LATIHAN SOAL 1: Menurut artikel tentang penjilatan kekuasaan, mengapa kesejajaran tokoh Shakuni dengan masa kini disebut tampak jelas? Jawablah dalam satu sampai tiga kalimat.
LATIHAN SOAL 2: Tentukan apakah setiap pernyataan berikut sesuai dengan artikel tentang penjilatan kekuasaan. Jawab ya atau tidak, disertai kutipan kata-kata dari artikel yang menentukan jawabannya. (a) Menelaus adalah tokoh yang berasal dari Sparta. (b) Rangda adalah tokoh dari cerita Jawa. (c) Rangda dan Buto Ijo sepenuhnya mencerminkan konsep penjilat kekuasaan.
LATIHAN SOAL 3: Lanjutkan artikel tentang penjilatan kekuasaan mulai setelah kalimat terakhir yang ditampilkan.

ARTIKEL:

◆ ◆ ◆ ◆ ◆

Penjilatan Kekuasaan dalam Mitologi, Seni, dan Sastra (Bagian I) -->
close
Pojok Seni
13 January 2024, 1/13/2024 08:00:00 AM WIB
Terbaru 2024-01-13T01:00:00Z
Ulasan

Penjilatan Kekuasaan dalam Mitologi, Seni, dan Sastra (Bagian I)

Advertisement


Oleh  Zackir L Makmur*


Sejak zaman kuno hingga masa kini, fenomena perilaku menjilat kekuasaan telah menjadi kisah yang melintasi segenap peradaban manusia. Melalui mitologi dunia, kita dapat melihat refleksi dari perilaku ini yang tidak hanya terjadi pada masa lalu, tetapi juga mencitrakan realitas masa kini. 


Dalam epik Mahabharata, ada tokoh Shakuni yang menjadi representasi nyata dari tradisi menjilat kekuasaan. Karakter ini menggambarkan kecerdikan licik dan ambisi yang diarahkan untuk memperoleh kekuasaan dengan segala cara. Paralelnya dengan masa kini tampak jelas, mengingat praktik-praktik politik yang sering kali mencerminkan kisah Mahabharata.


Sedangkan pada mitologi Yunani ada tokoh Menelaus, profil manusia Sparta yang terobsesi dengan kehormatan dan kekuasaan. Kehidupannya, terutama melalui konfliknya dengan Paris dari Troya, menciptakan gambaran karakter yang rela menjilat kekuasaan demi mempertahankan posisinya. Parallel ini memberikan perspektif yang dalam terhadap dinamika politik kontemporer.


Tidak hanya dalam mitologi global, tetapi juga dalam khazanah mitologi Nusantara, tema ini hadir melalui karakter antagonis seperti Rangda dalam mitologi Bali atau Buto Ijo dalam cerita Jawa. Meskipun tidak sepenuhnya mencerminkan konsep "penjilat kekuasaan," karakter-karakter ini sering kali menjadi simbol pertarungan antara kebaikan dan kejahatan, menciptakan paralel dengan konflik moral dalam politik modern.

◆ ◆ ◆ ◆ ◆

[Data posisi elemen dan teks]

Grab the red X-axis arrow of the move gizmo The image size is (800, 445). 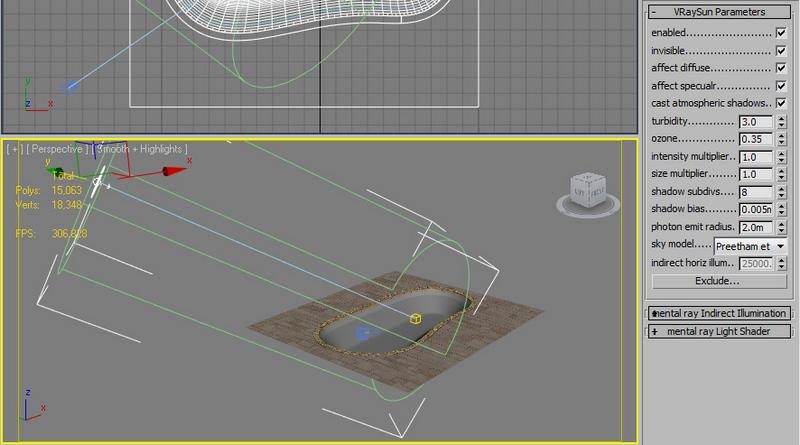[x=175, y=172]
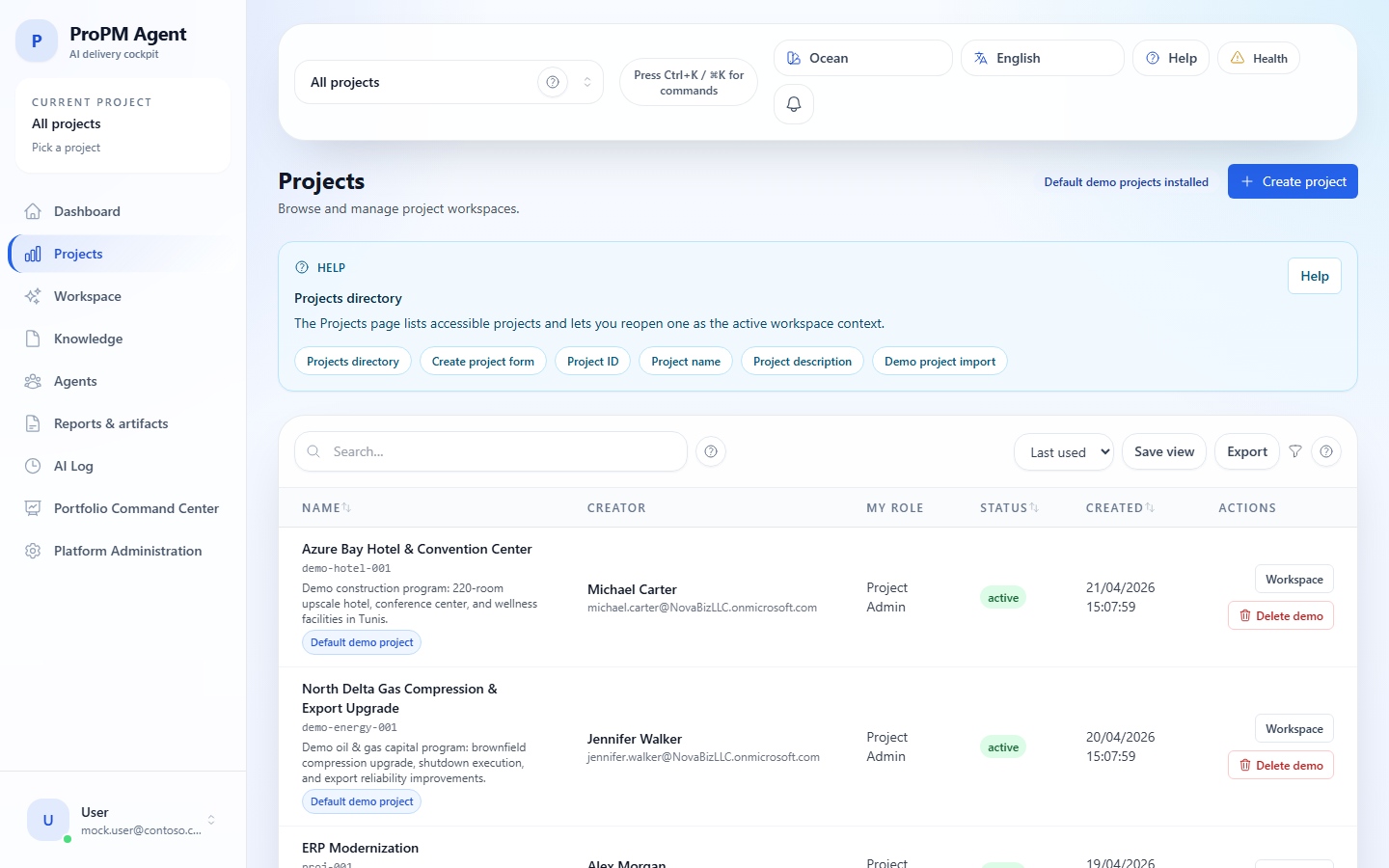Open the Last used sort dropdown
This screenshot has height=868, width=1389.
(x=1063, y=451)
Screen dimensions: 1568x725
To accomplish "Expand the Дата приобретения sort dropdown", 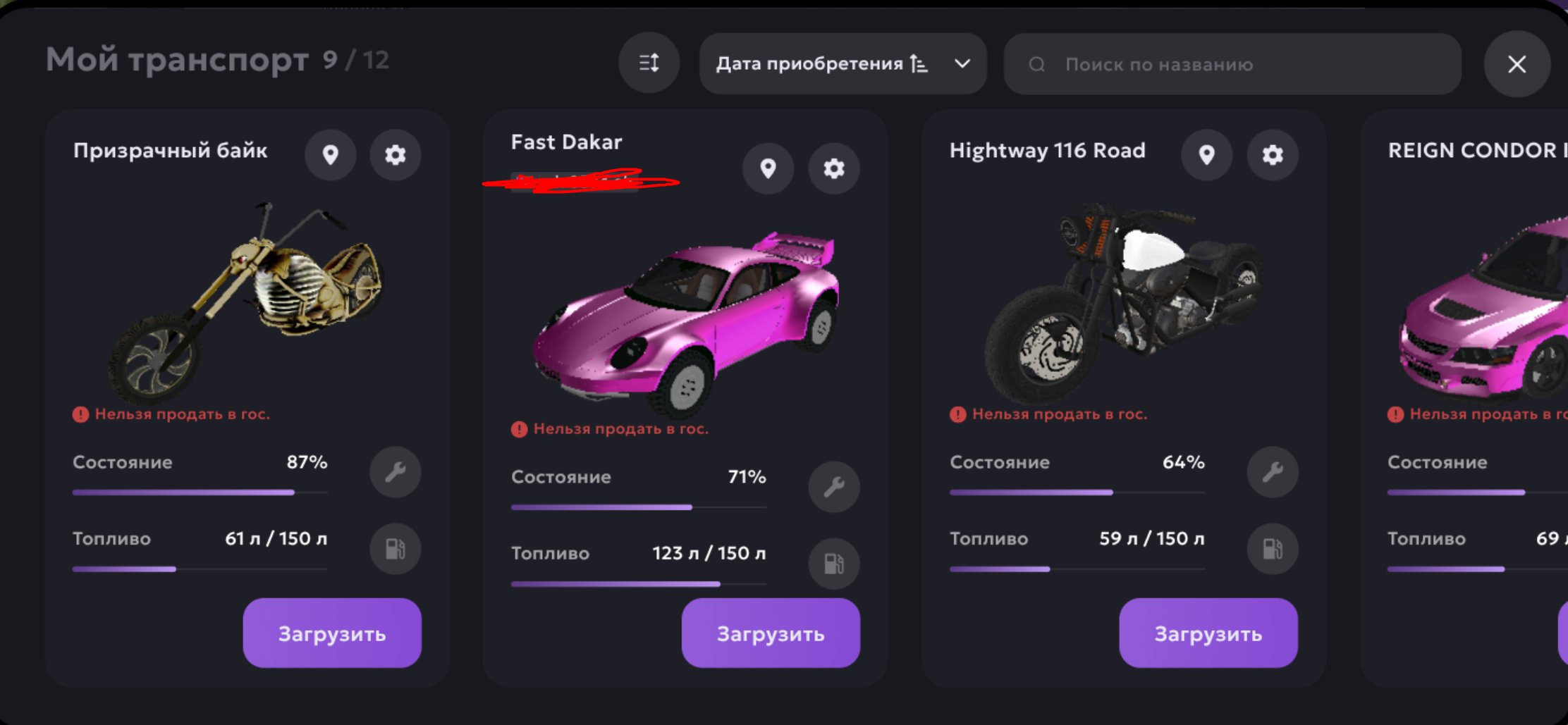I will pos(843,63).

◆ ◆ ◆ ◆ ◆

JAWABAN 1: Kesejajarannya disebut tampak jelas karena praktik-praktik politik sering kali mencerminkan kisah Mahabharata. Dalam epik itu, Shakuni menggambarkan kecerdikan licik dan ambisi yang diarahkan untuk memperoleh kekuasaan dengan segala cara.

JAWABAN 2:
(a) Ya: "profil manusia Sparta yang terobsesi dengan kehormatan dan kekuasaan"
(b) Tidak: "Rangda dalam mitologi Bali"
(c) Tidak: "Meskipun tidak sepenuhnya mencerminkan konsep"

JAWABAN 3:
Semiotika Dalam Mitologi dan Karya Seni


Fenomena menjilat kekuasaan melampaui batasan mitologi kuno dan terus merajalela dalam era modern. Maka kisah-kisah kuno memberikan paralel yang mencolok dengan realitas sekarang, hal ini demi memberikan wawasan yang mendalam mengenai dinamika politik manusia. 


Dalam konteks ini, mitologi tidak hanya memainkan peran sebagai cermin bagi perilaku manusia, tetapi juga sebagai petunjuk untuk memahami keberlanjutan dan evolusi fenomena tersebut. Dengan mengamati pola-pola dalam mitos, dapat diresapi suatu kompleksitas relasi manusia dengan kekuasaan, dan memahami bagaimana dinamika ini masih relevan di tengah-tengah dinamika politik zaman sekarang.


Dari itu menggali lebih dalam warisan mitologi dunia (dan Nusantara), bakal ditemukan mitos-mitos tidak hanya menggambarkan perilaku penjilatan kekuasaan, tetapi juga sering kali menawarkan pelajaran moral yang berharga. Beberapa mitos mengingatkan perkara tentang bahaya kekuasaan tanpa tanggung jawab, sementara yang lain memberikan contoh tentang pentingnya keadilan dan keseimbangan dalam penggunaan kekuasaan. 


Oleh karena itu, mitologi tidak hanya menjadi narasi tentang kebusukan manusia, tetapi juga sumber inspirasi untuk memahami prinsip-prinsip moral yang dapat membentuk tata kelola kekuasaan yang lebih baik. Dari sini mitologi berperan sebagai alat yang memfasilitasi pemahaman terhadap aspek-aspek manusiawi.


Tantangan moral dan konflik kekuasaan, yang diwarisi dari mitologi kuno, meresap ke dalam kehidupan sehari-hari. Dengan menyadari akar historisnya, dapat dipahami bahwa perjuangan melawan penjilat kekuasaan bukanlah pertempuran baru; ini adalah refleksi dari perjalanan sejarah manusia yang panjang. Bersamaan pula tetap menegaskan bahwa tantangan menjilat kekuasaan terus menjadi refleksi yang melekat dalam perjalanan panjang sejarah dan masa kini.


Dalam masa kini pada sastra, film, dan seni secara konsisten juga merepresentasikan karakter-karakter penjilat kekuasaan dengan sifat-sifat licik dan manipulatif yang beragam. Semiotika itu juga dapat ditemukan dalam sastra Indonesia. Sebagai contoh, dalam novel "Bumi Manusia" karya Pramoedya Ananta Toer, karakter-karakternya menjadi cerminan sifat penjilatan kekuasaan.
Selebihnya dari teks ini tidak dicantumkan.